Jesus of history might have been used by YHWH like He used Moses and the prophets. We cannot know for sure from the questionable New Testament. Josephus, the Jewish historian, devotes a few sentences to a ‘chrestus‘ who was crucified by the Romans but since ‘chrestus‘ is simply the Latinized version of the Anglicized ‘Christ’ which means ‘messiah‘, there were men claiming or presumed to be the long-awaited ‘messiah’ of the Jews so yes, that might have been the historical Jesus but who knows for sure? In fact strangely, Josephus has more notes about John (Yohanan) the baptizer and James (Yaakov) than about Jesus.
The virgin birth? Another long story there, but you can read the jewsforjudaism.org website to get an idea.
It is almost pointless to “witness” to former christian/messianic colleagues because we already know how the religious mind works, been-there-done-that. The religious mind is— well—-not open to possibilities different from their creed . . . won’t venture outside of its comfort zone . . . quite content there . . . will read only books that are produced by their own kind, considers everyone else wrong, liberal, sacrilegious to challenge long-held claims. I don’t know why my favorite writer atheist-turned-christian C.S. Lewis did not check this out. I do know Albert Schweitzer challenged it in his book, The Search for the Historical Jesus. My long-time bible teacher called the results of the Jesus Seminar “hogwash” so I didn’t read those books when I had them as early as the mid-1990s. Maybe I wasn’t ready then, but I’ve long passed that stage.

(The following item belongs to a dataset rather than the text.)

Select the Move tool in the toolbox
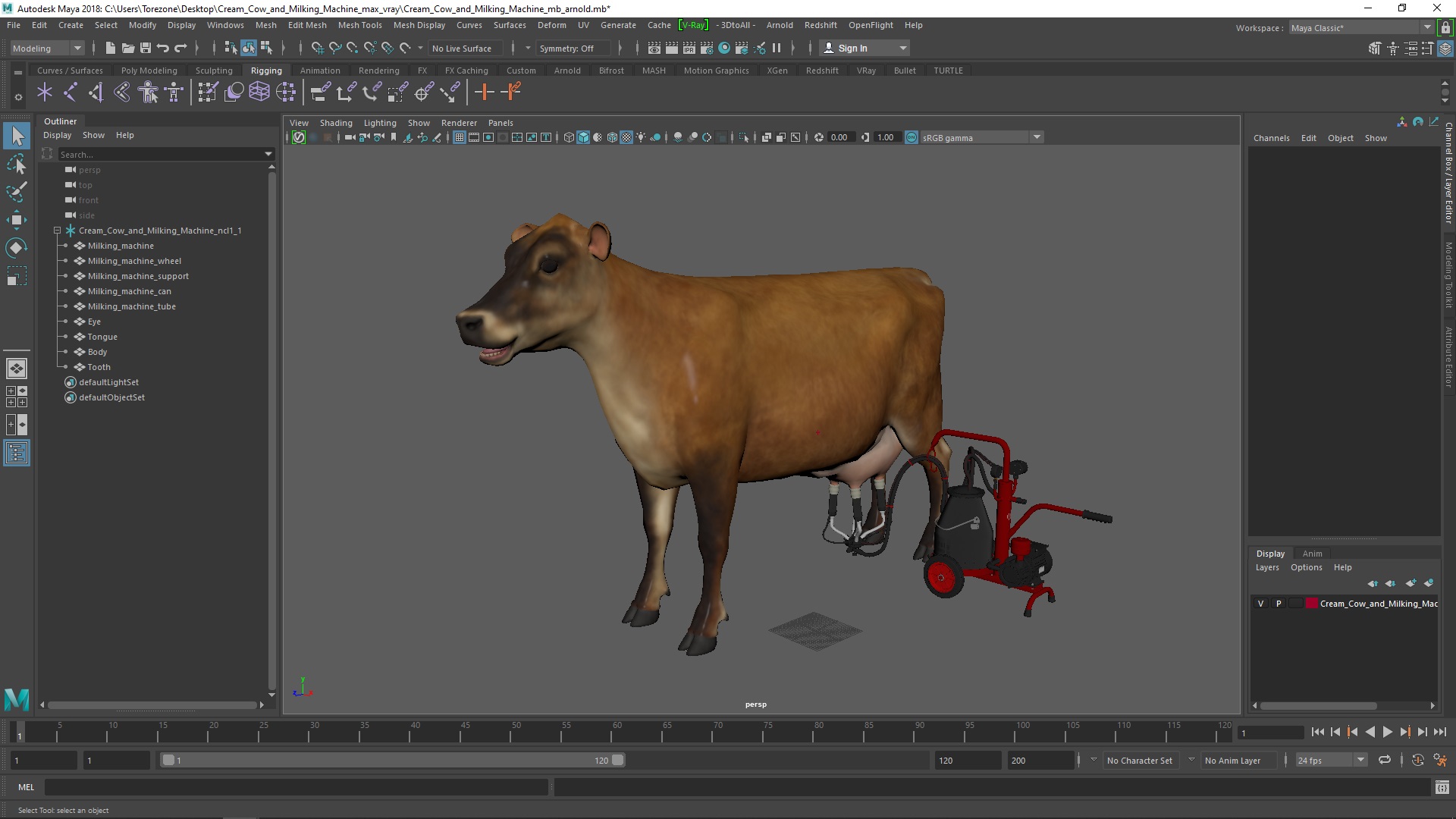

This gives you an idea of where I am at this point. I’m not Trinitarian; I’m no longer a believer in Christianity’s man-god Jesus Christ. I do believe that possibly, a historical Jesus lived, taught, was crucified. I’m not sure where he fits into the scheme of YHWH’s plan, but I no longer think he is ‘the way, the truth and the life’, or that one can only ‘get to the Father except through him‘.
YHWH does not need a cordon sanitaire; before you even seek Him, He’s already sought you! That’s the pattern we see in TNK; He seeks out Adam and Eve, Cain, Noah, Abraham, Moses, David, even gentile seers like Balaam, or Cyrus the Great of Persia “My anointed one” (i.e., messiah).
The real ‘good news’ or ‘gospel’ is:
He is found by those who seek Him with all their heart and even if one seeks Him out through man-made religion after religion, the true seeker will get beyond those and find the One True God in His Sinai Revelation, recorded in the Torah portion of the Hebrew Scriptures.
When you’re ready to listen to other issues—is hell eternal or does hell even exist? Is the soul immortal? Is there a devil? What happens when we die? Specific articles address many questions and concerns in our website, there’s much to learn. But for specifics, you have to ask, OK? For now, mind-boggling as this already is, there’s enough to chew and digest or spit out.
As I say to all, you don’t have to believe in any of what I’m saying. What if I’m wrong again? Though I think I will die content and secure in this God-given knowledge. Best to check out your beliefs for yourself; I am confident that YHWH who’s been waiting for awakened seekers will lead them in in their search through all the clues He has left for those with eyes-wide-open who simply need to ‘connect the dots’.